**Requirements**
Rewrite everything from the line containing "This screenshot has height=778, width=1151." down to the line containing "pos(114,644)", and give only those lines, requests included. Multiply every coordinate in the answers by 2.5, round to whole numbers with halves going up, leave all other numbers as they are, and omit the pictures.

**Data records**
━━━━
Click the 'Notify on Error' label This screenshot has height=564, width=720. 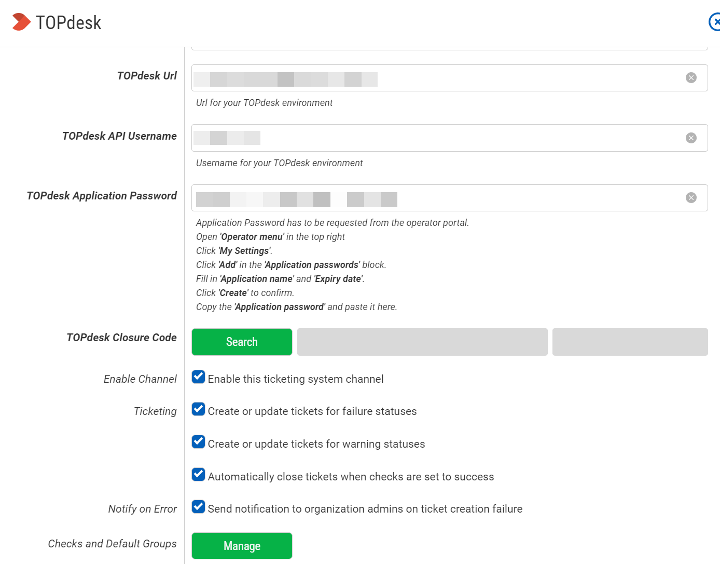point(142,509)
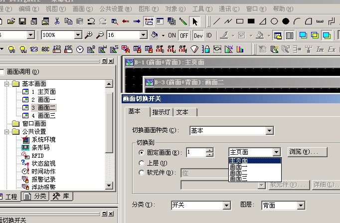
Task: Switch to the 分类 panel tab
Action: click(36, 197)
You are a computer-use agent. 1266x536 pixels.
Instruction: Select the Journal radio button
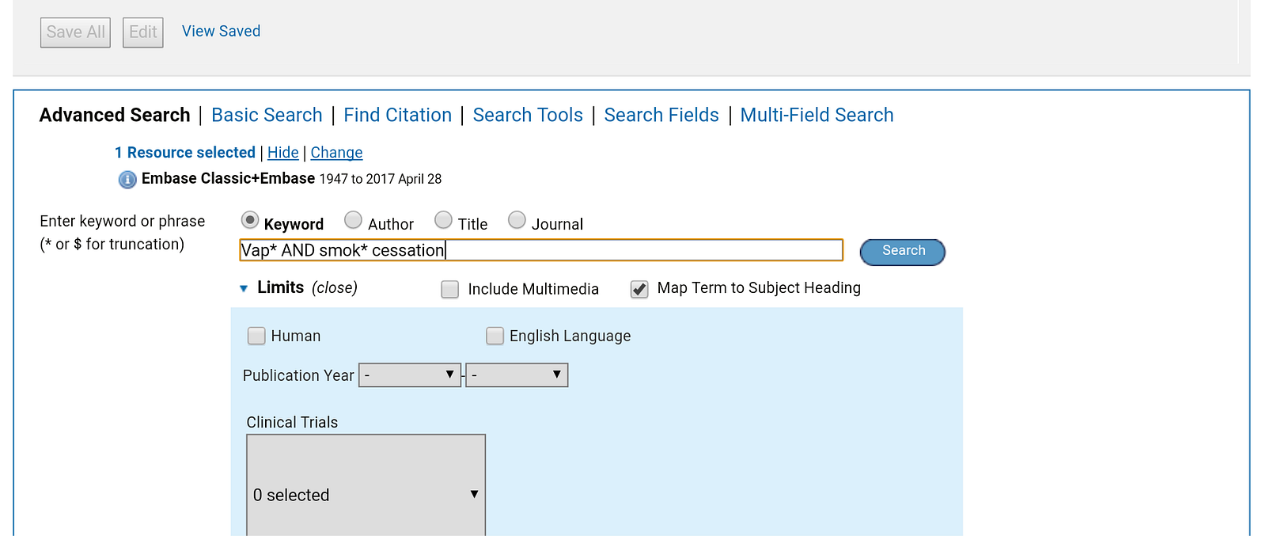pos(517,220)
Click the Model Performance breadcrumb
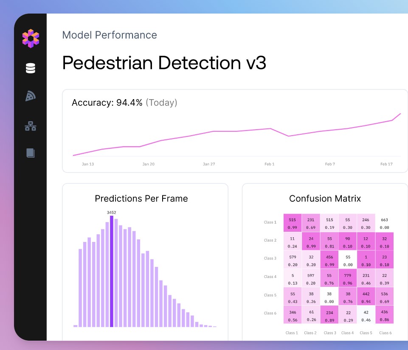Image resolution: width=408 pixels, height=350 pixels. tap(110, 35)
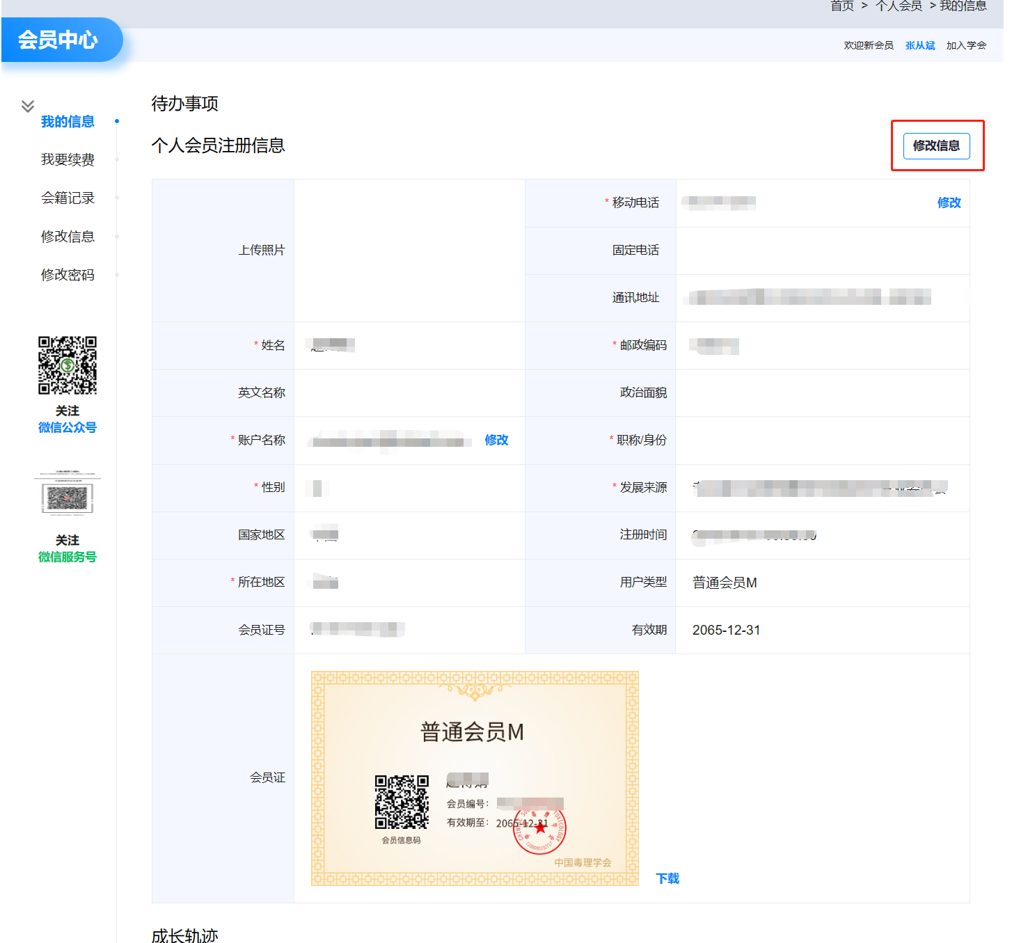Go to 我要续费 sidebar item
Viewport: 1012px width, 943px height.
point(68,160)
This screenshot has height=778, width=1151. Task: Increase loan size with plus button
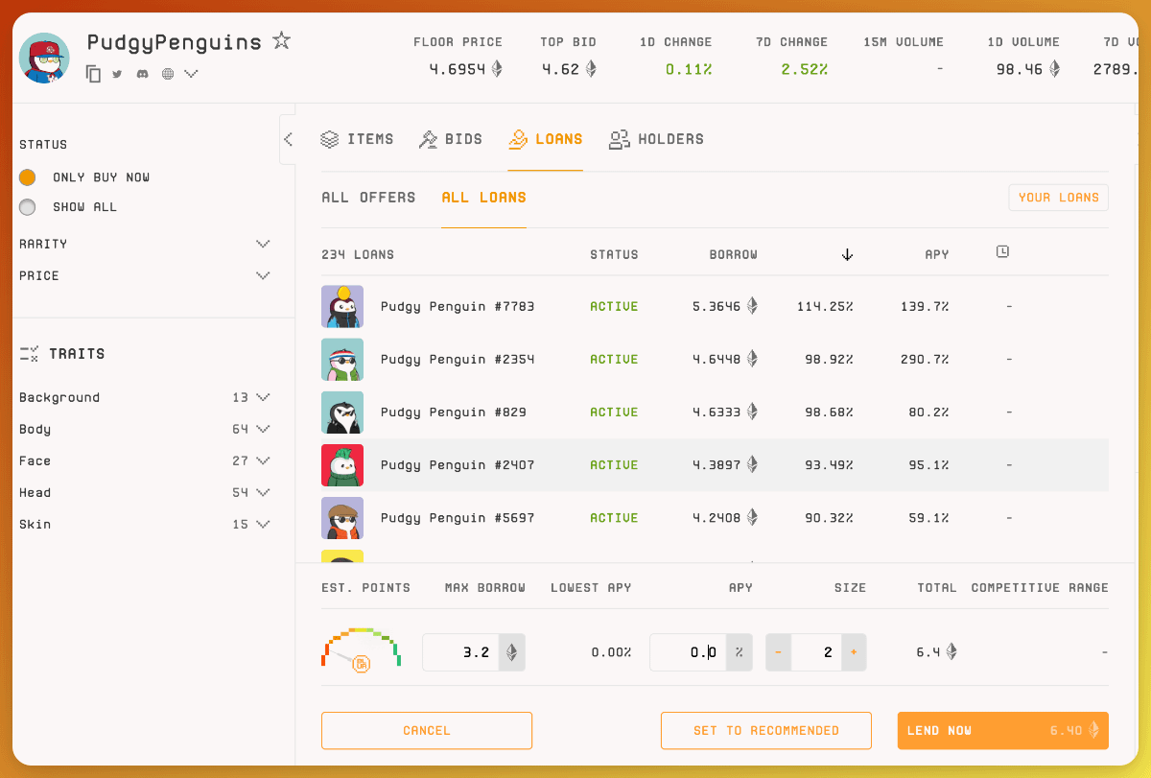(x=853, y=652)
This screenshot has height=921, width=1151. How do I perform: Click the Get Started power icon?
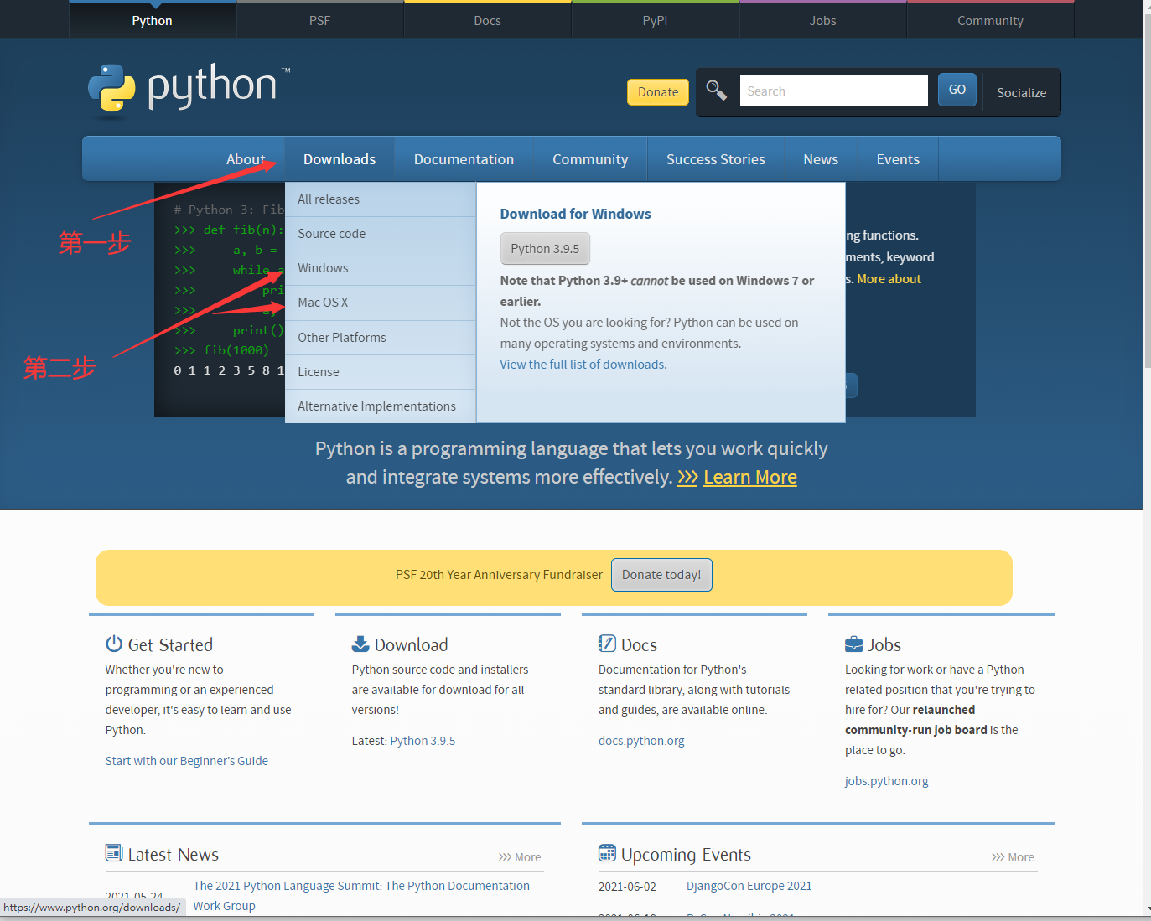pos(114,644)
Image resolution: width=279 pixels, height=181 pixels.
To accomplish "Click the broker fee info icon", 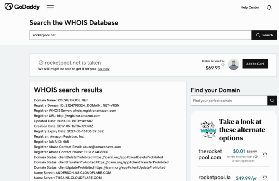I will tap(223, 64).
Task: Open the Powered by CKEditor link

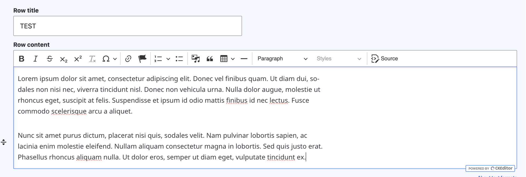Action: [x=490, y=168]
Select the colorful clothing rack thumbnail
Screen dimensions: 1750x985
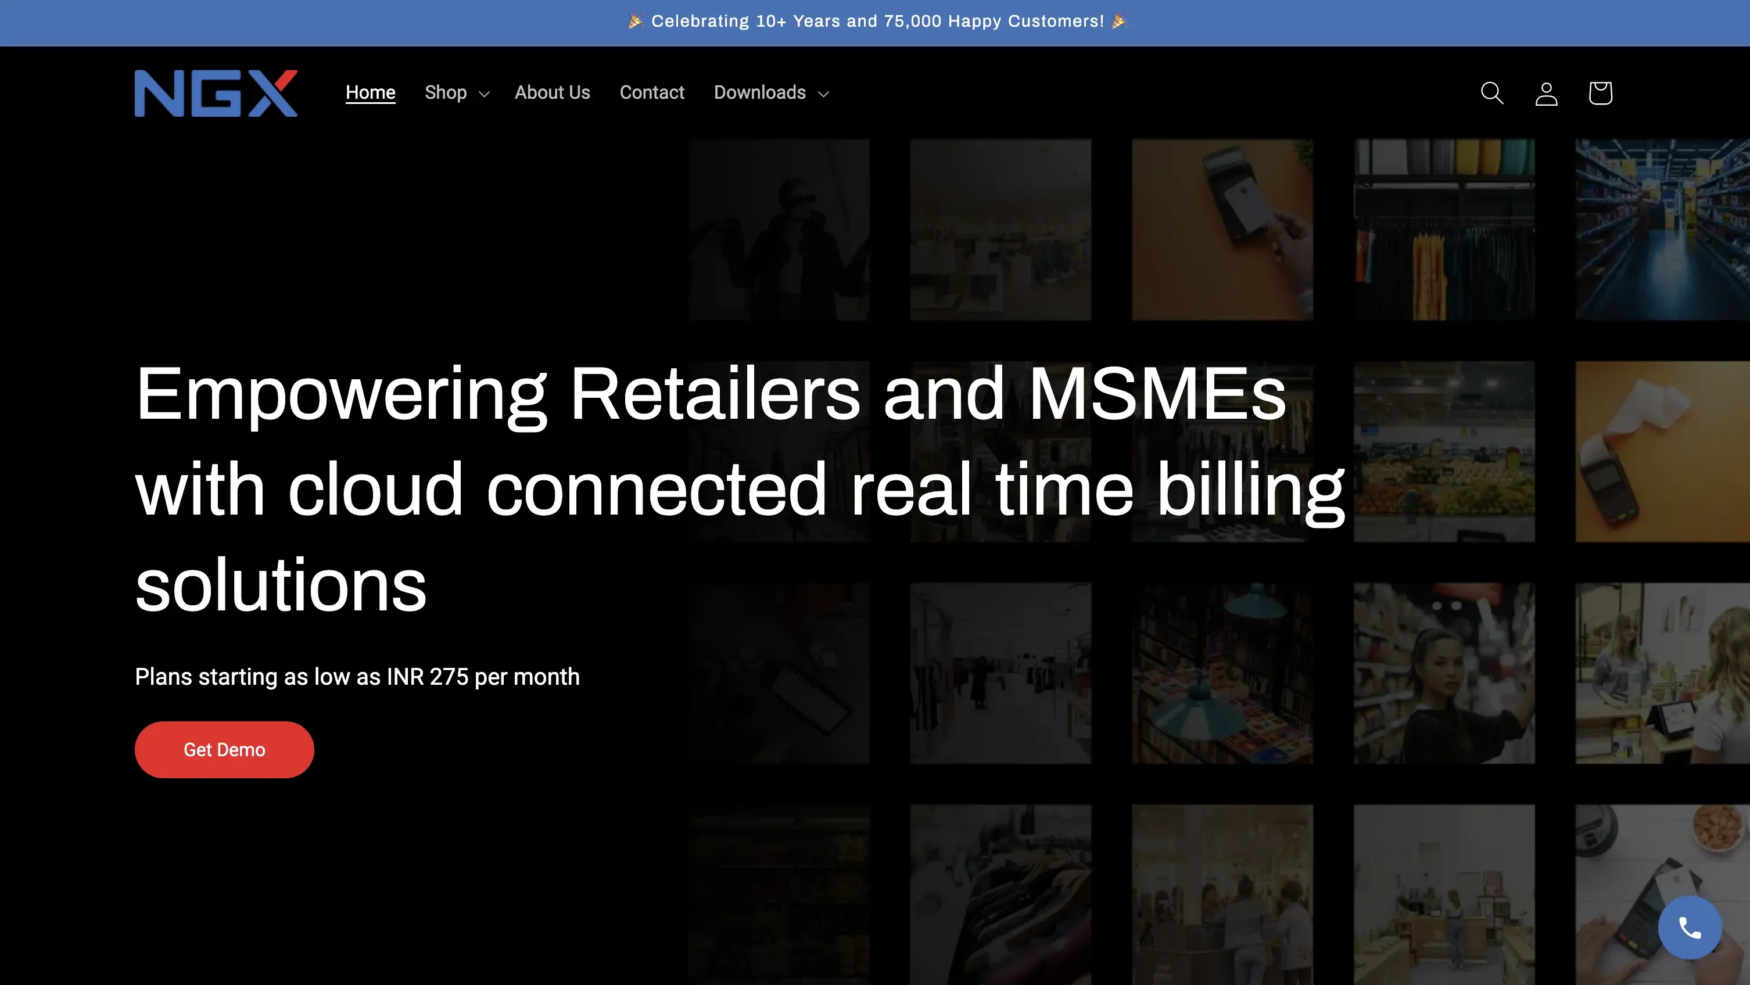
━━━━
**Written response**
This screenshot has height=778, width=1151. Task: Increase loan size with plus button
(x=2133, y=1630)
This screenshot has height=921, width=1151. How do I perform: Click the Get Started power icon?
pos(285,1610)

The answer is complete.